##### Data for this task

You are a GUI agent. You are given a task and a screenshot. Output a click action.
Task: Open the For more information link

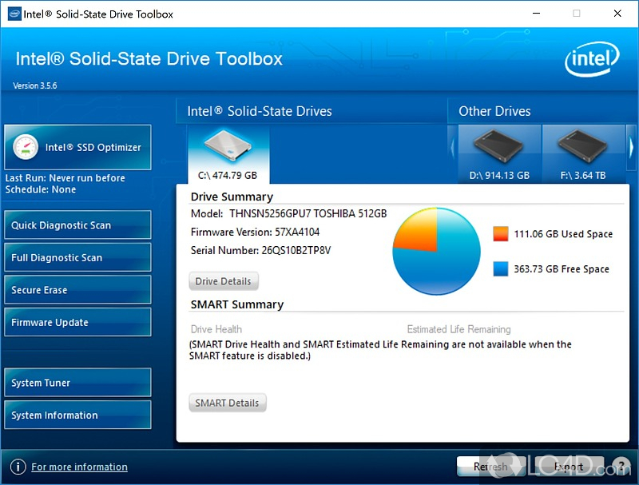(x=79, y=467)
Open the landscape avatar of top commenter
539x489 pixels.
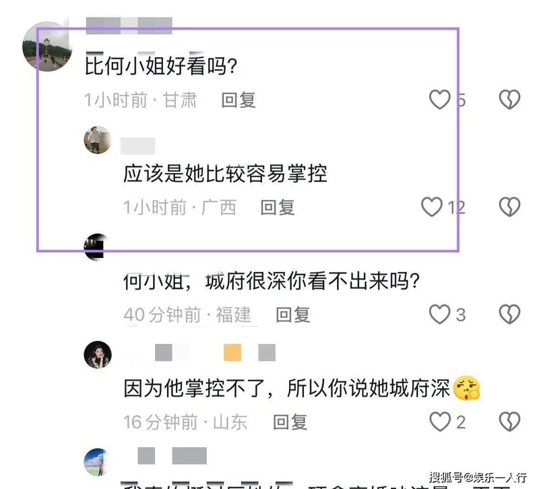(47, 46)
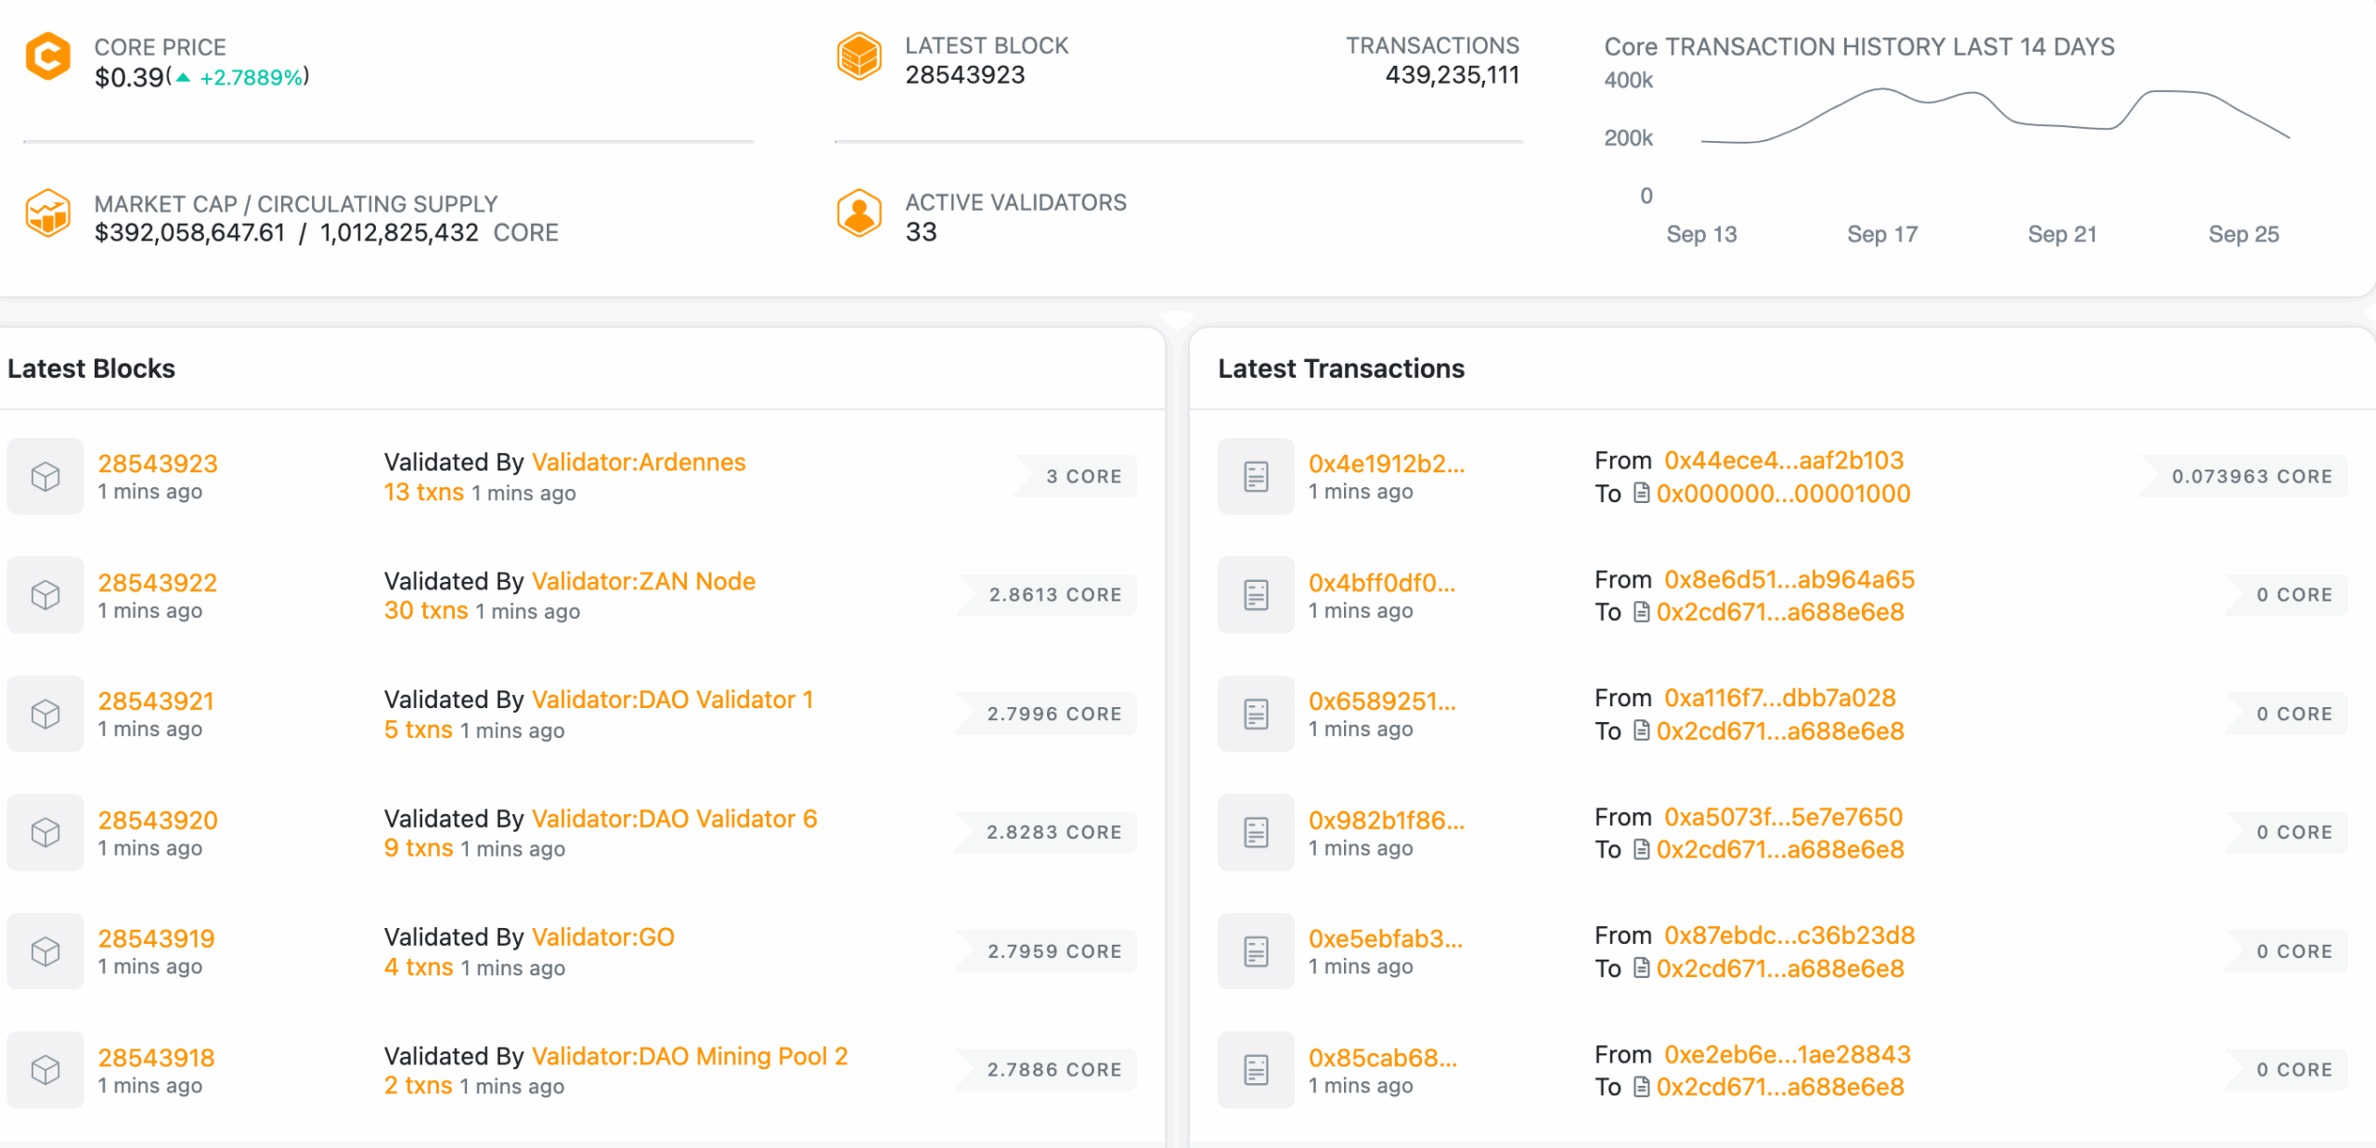This screenshot has height=1148, width=2376.
Task: Click the active validators person icon
Action: [859, 214]
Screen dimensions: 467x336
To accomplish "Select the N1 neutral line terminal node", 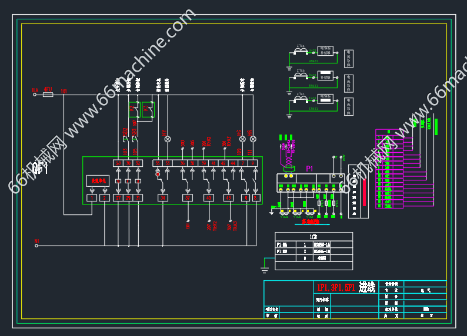I will pyautogui.click(x=36, y=245).
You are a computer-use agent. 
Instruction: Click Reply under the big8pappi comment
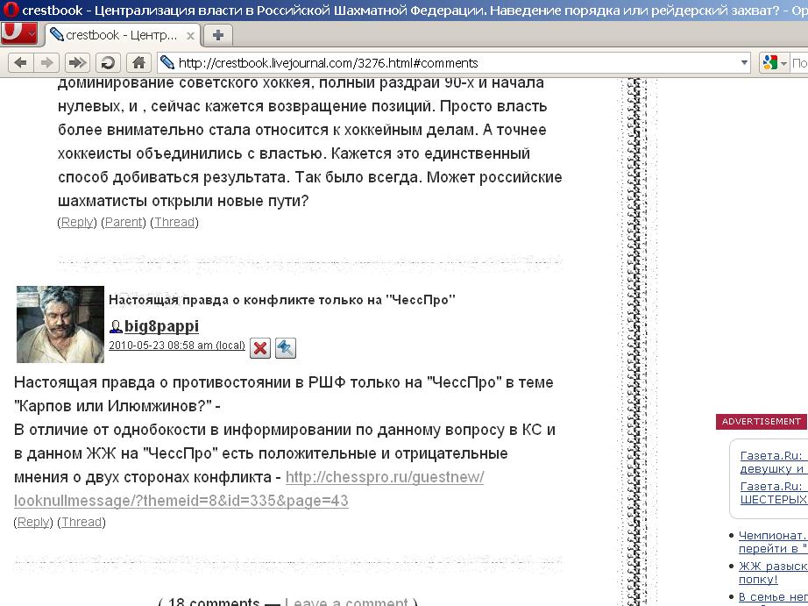[x=34, y=522]
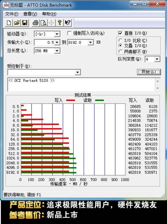Expand the 驱动器 drive dropdown
The image size is (167, 224).
coord(57,34)
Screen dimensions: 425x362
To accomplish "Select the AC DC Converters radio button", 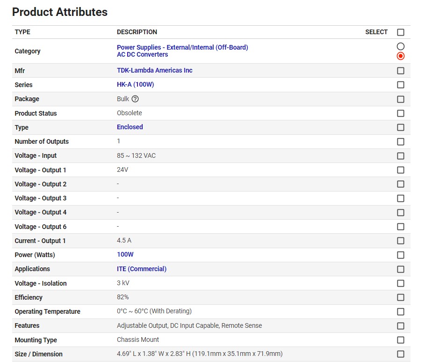I will pyautogui.click(x=401, y=56).
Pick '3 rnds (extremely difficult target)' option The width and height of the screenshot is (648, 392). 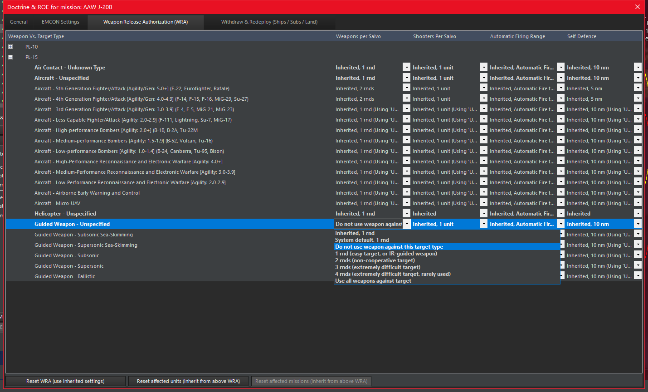coord(377,267)
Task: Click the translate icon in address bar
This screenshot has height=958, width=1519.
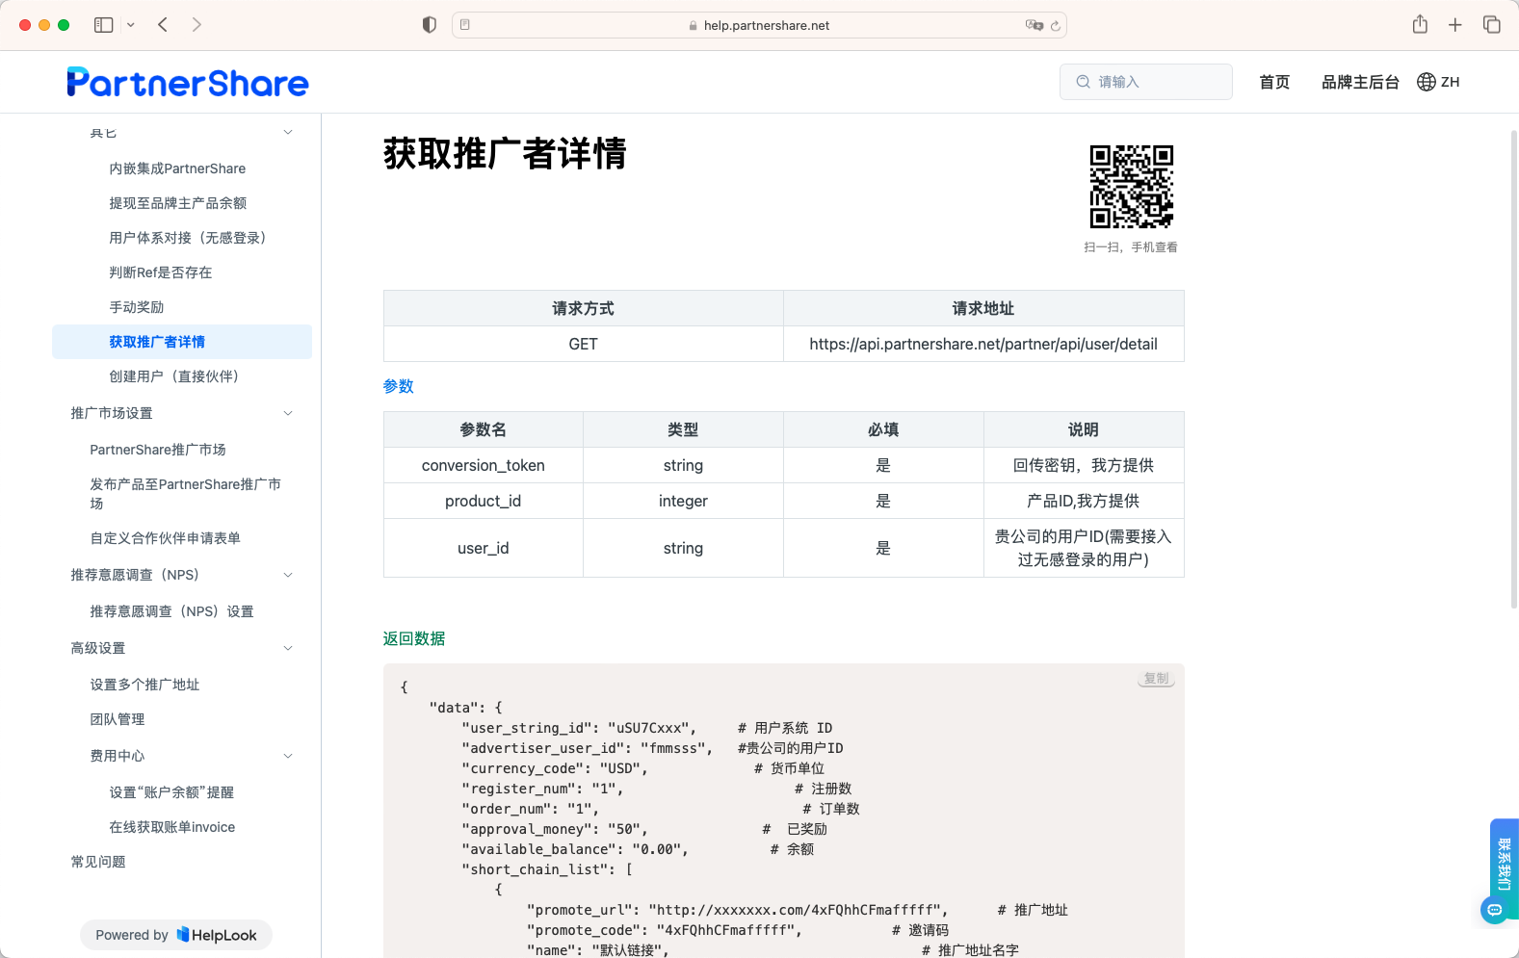Action: tap(1034, 25)
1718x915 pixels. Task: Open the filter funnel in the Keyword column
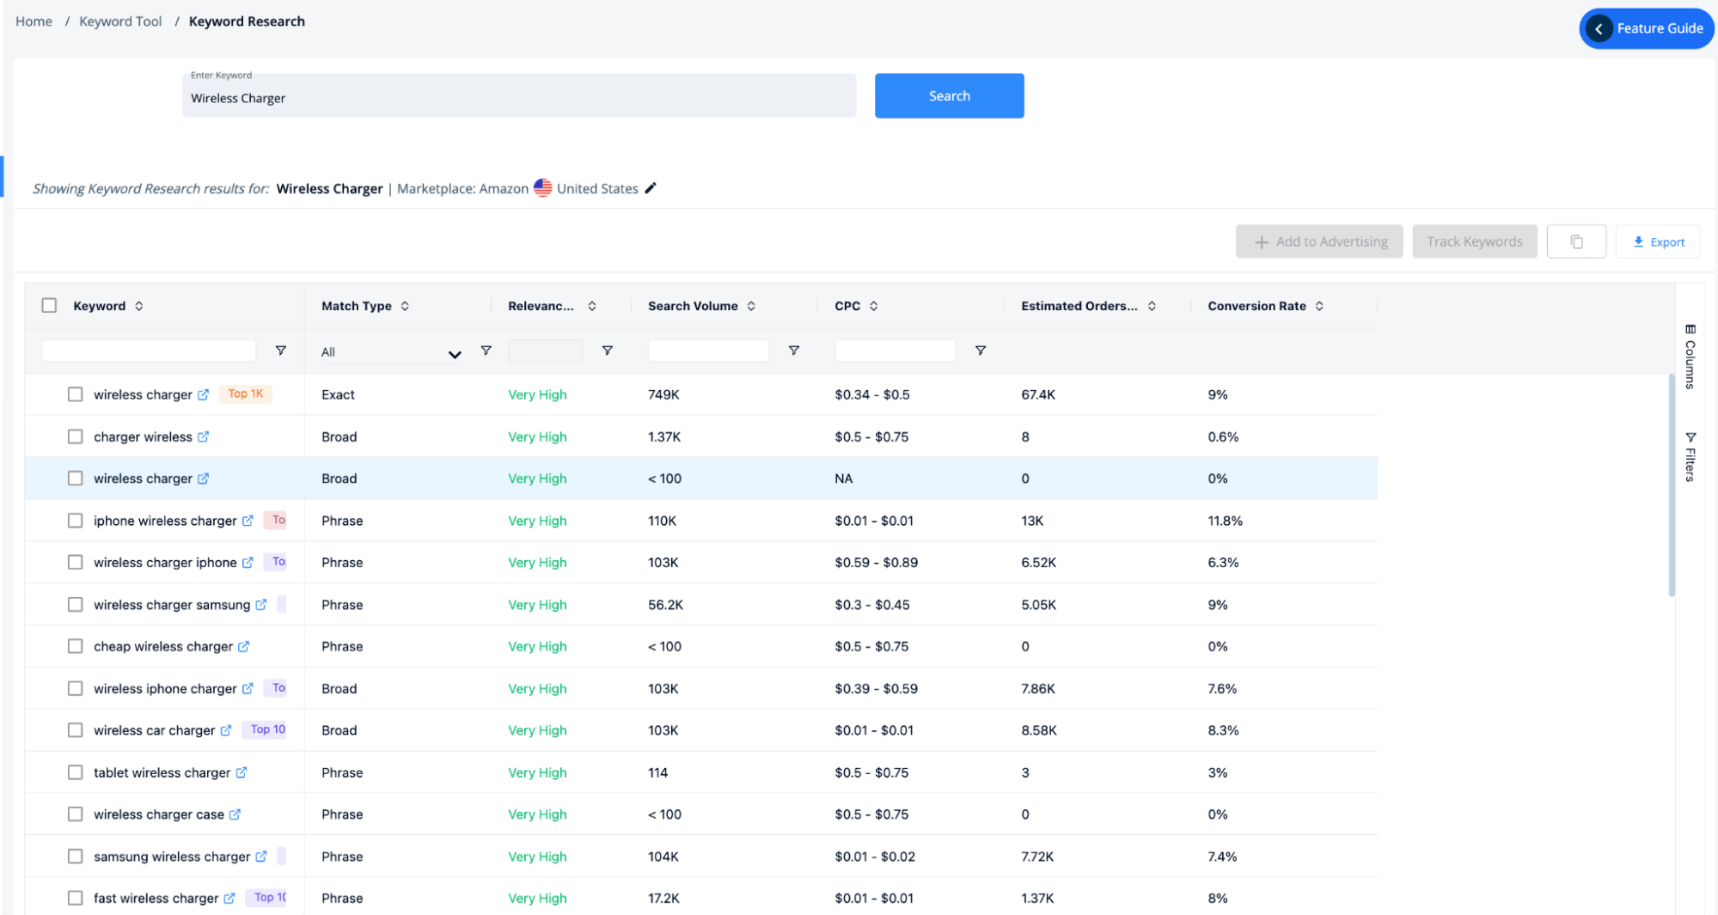(x=280, y=350)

##########

[The exercise]
Reproduce everything from the line containing "1718x915 pixels. Task: Open" down to the end of the records, renaming "filter funnel" to "filter icon" and leaving all else unchanged. Leave the pictures out of the reproduced lines.

[Output of the exercise]
1718x915 pixels. Task: Open the filter icon in the Keyword column
(x=280, y=350)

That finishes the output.